▸ Job:
Rewrite the records from the line containing "How do I perform: Enable" through the end of the records, inclusive, replacing "How do I perform" with "How can I do" and keeping everything else unchanged. Leave the pictures out of your answer.

▸ Supplied records:
* Begin *
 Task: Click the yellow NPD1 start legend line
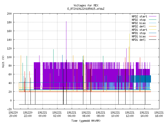pos(153,30)
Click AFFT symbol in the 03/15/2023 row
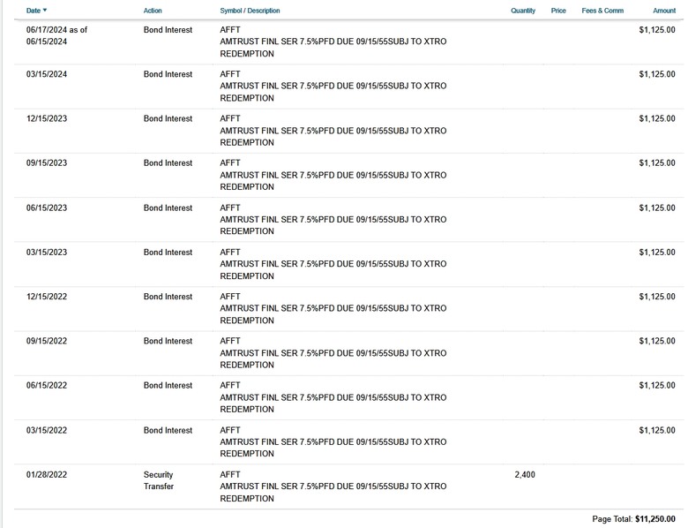This screenshot has width=688, height=528. tap(230, 253)
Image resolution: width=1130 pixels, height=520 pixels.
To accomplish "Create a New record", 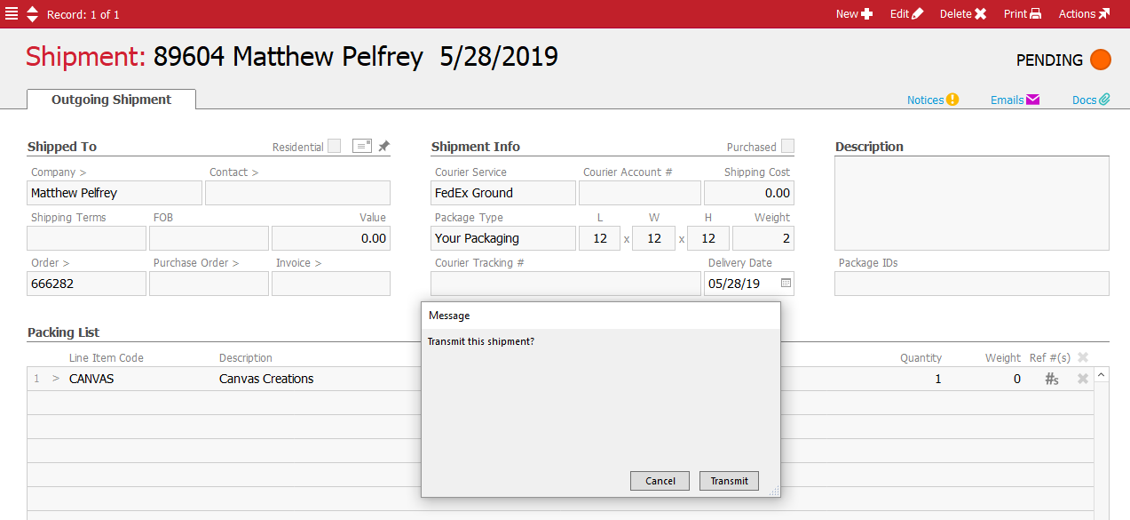I will pyautogui.click(x=854, y=14).
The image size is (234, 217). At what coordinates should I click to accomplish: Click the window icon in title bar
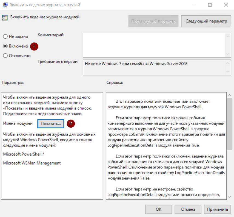(x=5, y=5)
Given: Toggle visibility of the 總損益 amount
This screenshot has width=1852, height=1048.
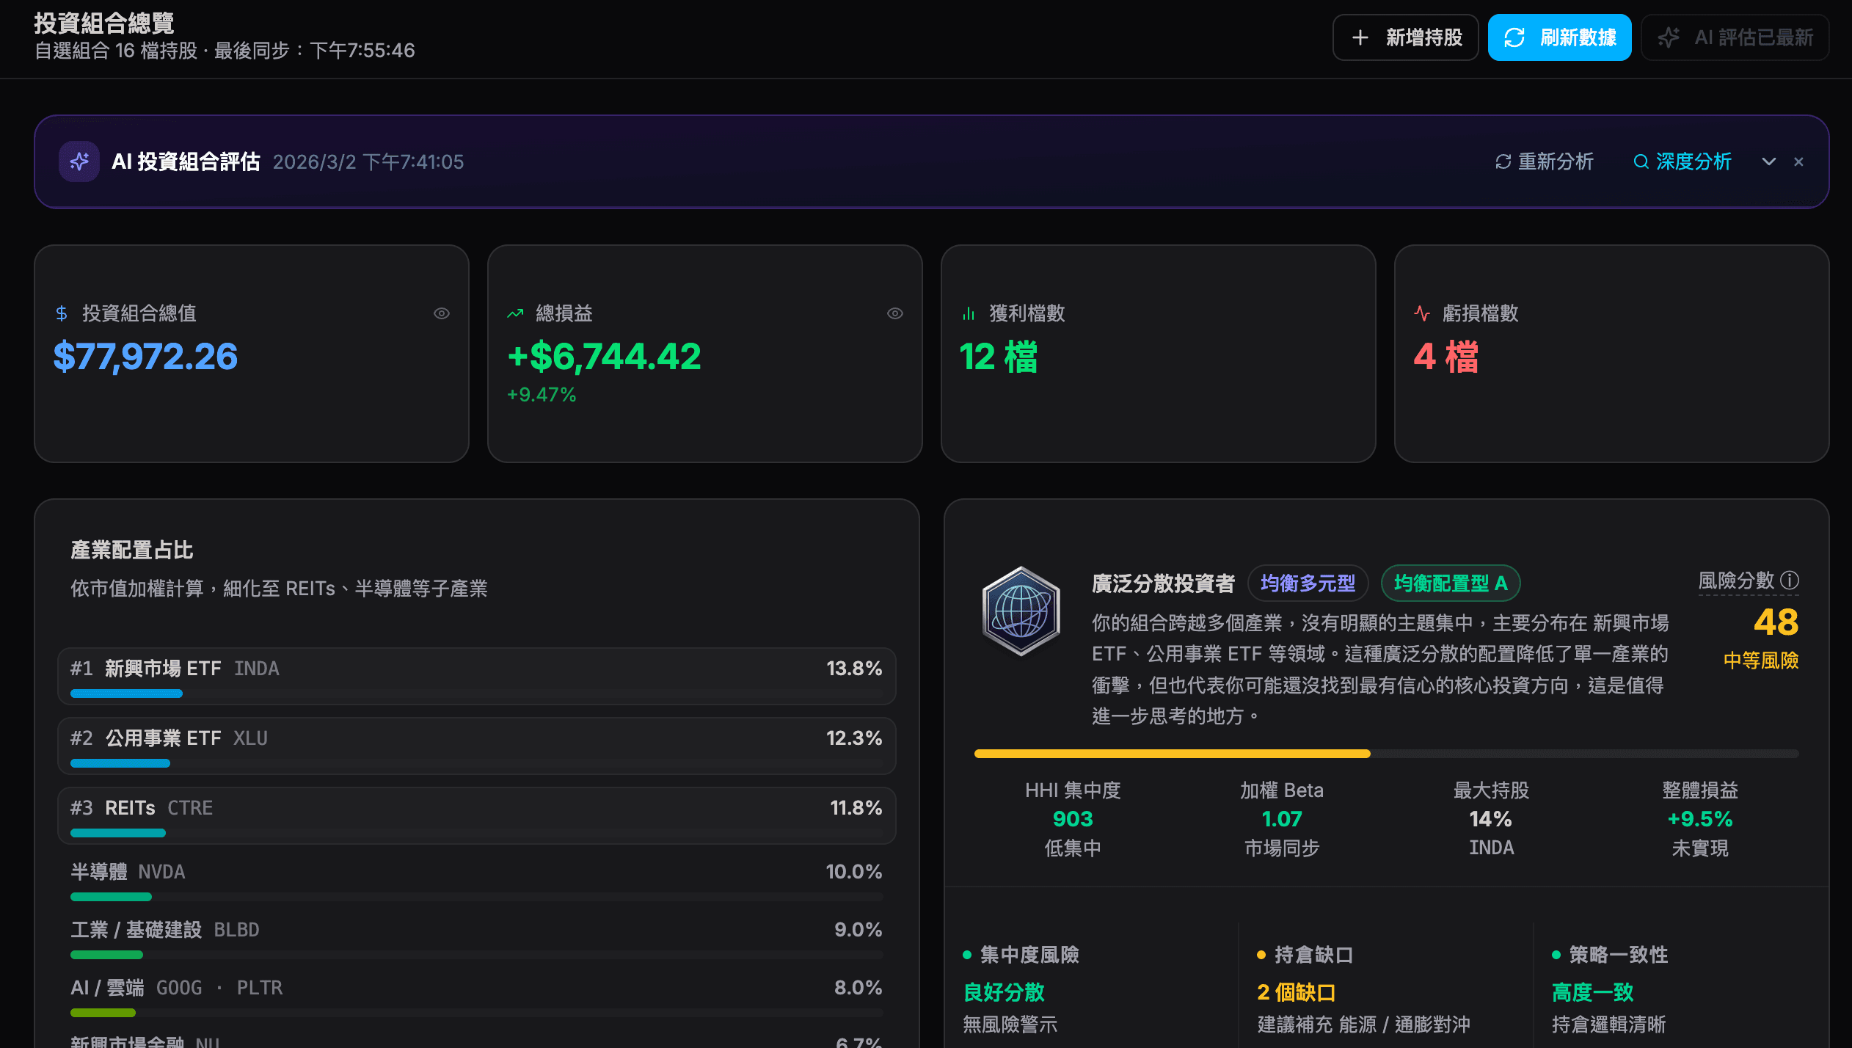Looking at the screenshot, I should coord(894,313).
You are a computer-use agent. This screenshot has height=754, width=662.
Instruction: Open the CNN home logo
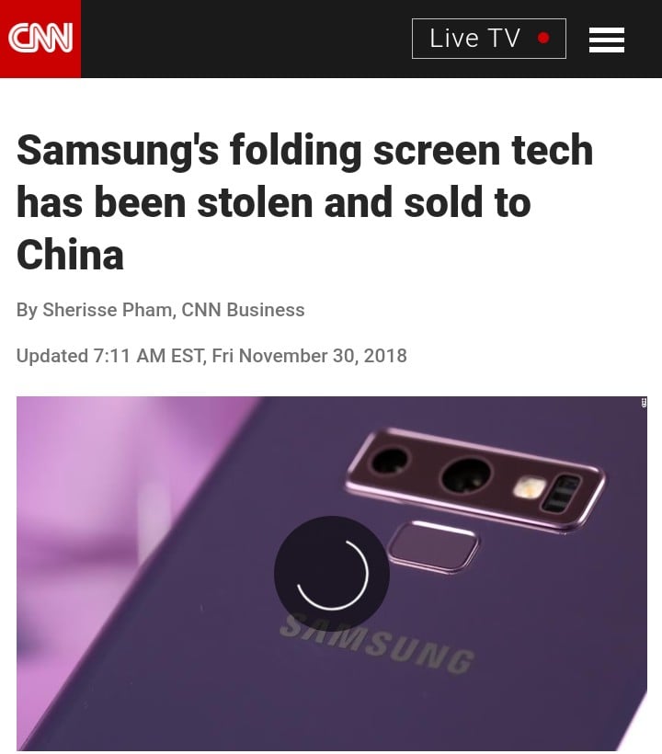coord(40,39)
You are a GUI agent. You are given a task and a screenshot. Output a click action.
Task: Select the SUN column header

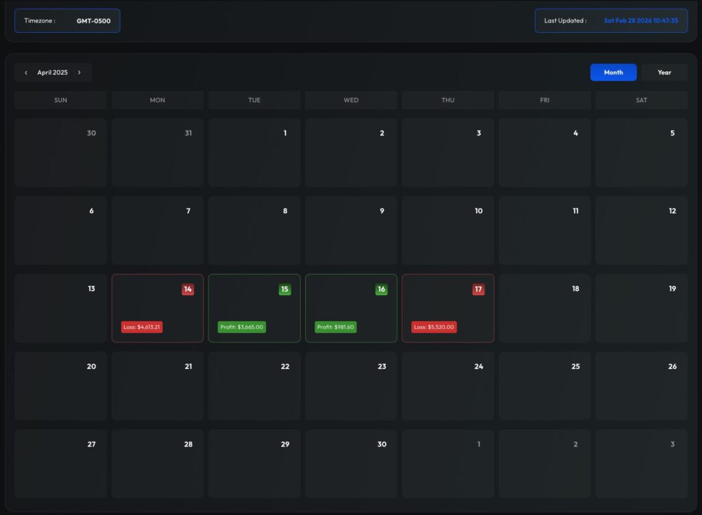pyautogui.click(x=60, y=100)
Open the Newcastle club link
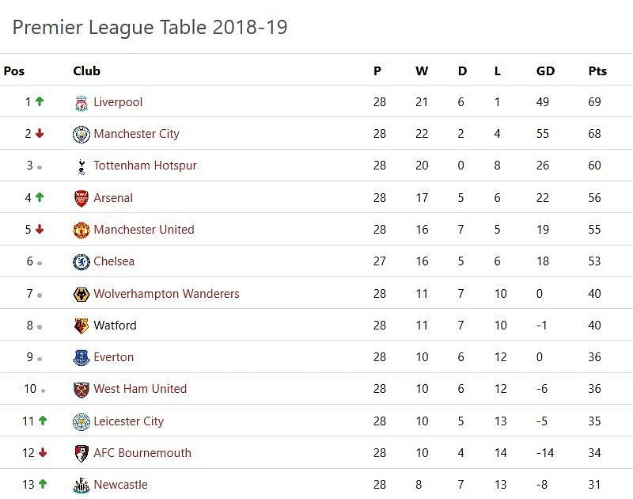633x499 pixels. pyautogui.click(x=120, y=485)
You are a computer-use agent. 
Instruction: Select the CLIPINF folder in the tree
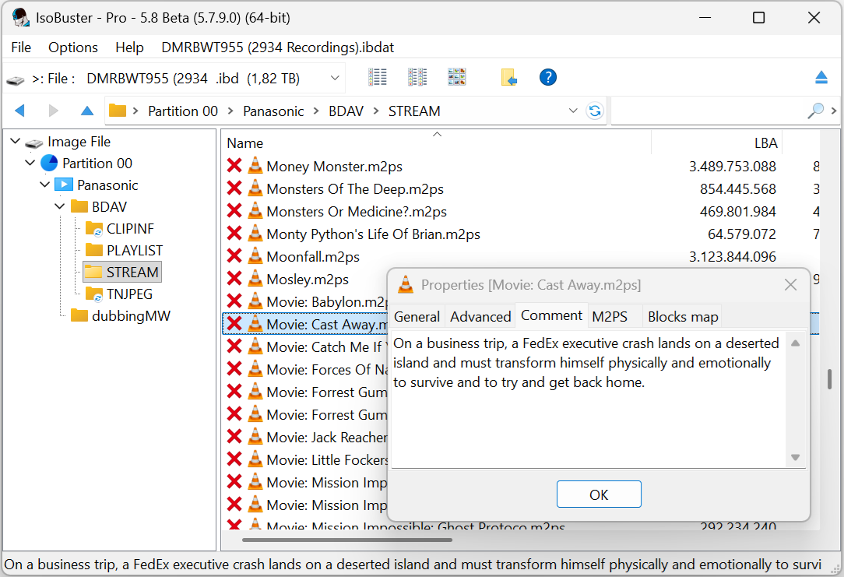click(x=129, y=229)
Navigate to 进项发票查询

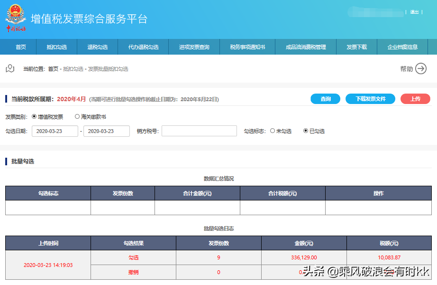194,48
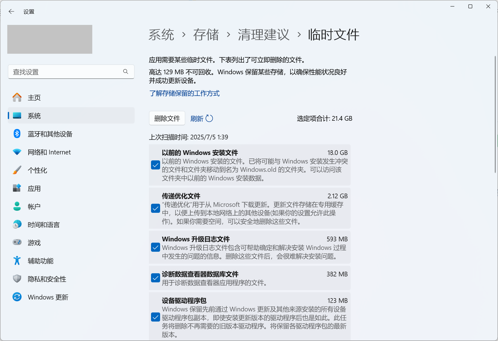Uncheck 以前的 Windows 安装文件
Image resolution: width=498 pixels, height=341 pixels.
coord(155,165)
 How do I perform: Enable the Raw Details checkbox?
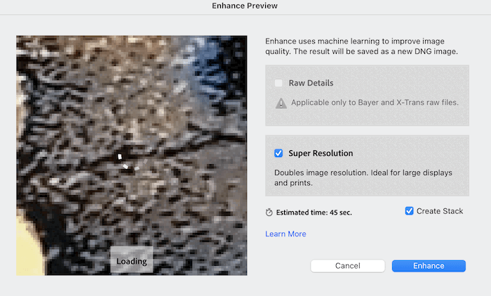(278, 83)
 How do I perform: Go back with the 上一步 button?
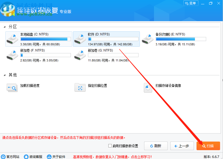pyautogui.click(x=182, y=146)
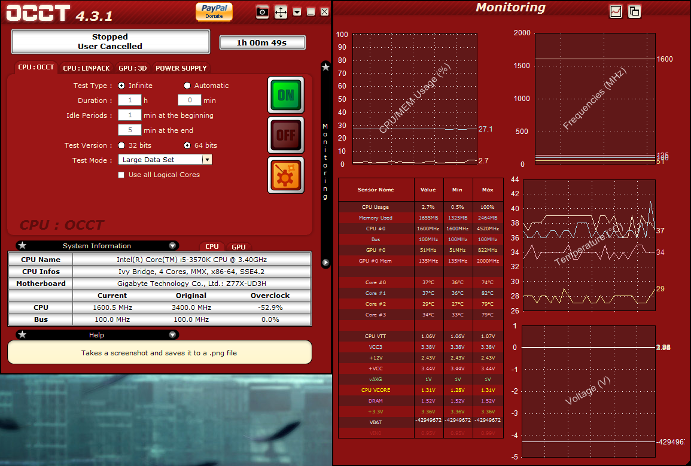
Task: Choose the 32 bits test version
Action: point(121,145)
* End *
▸ Exercise output:
 How can I do: Enable the Raw Details checkbox?
(278, 83)
 How can I do: Go back with the 上一步 button?
pyautogui.click(x=182, y=146)
Task: Choose the 32 bits test version
Action: point(121,145)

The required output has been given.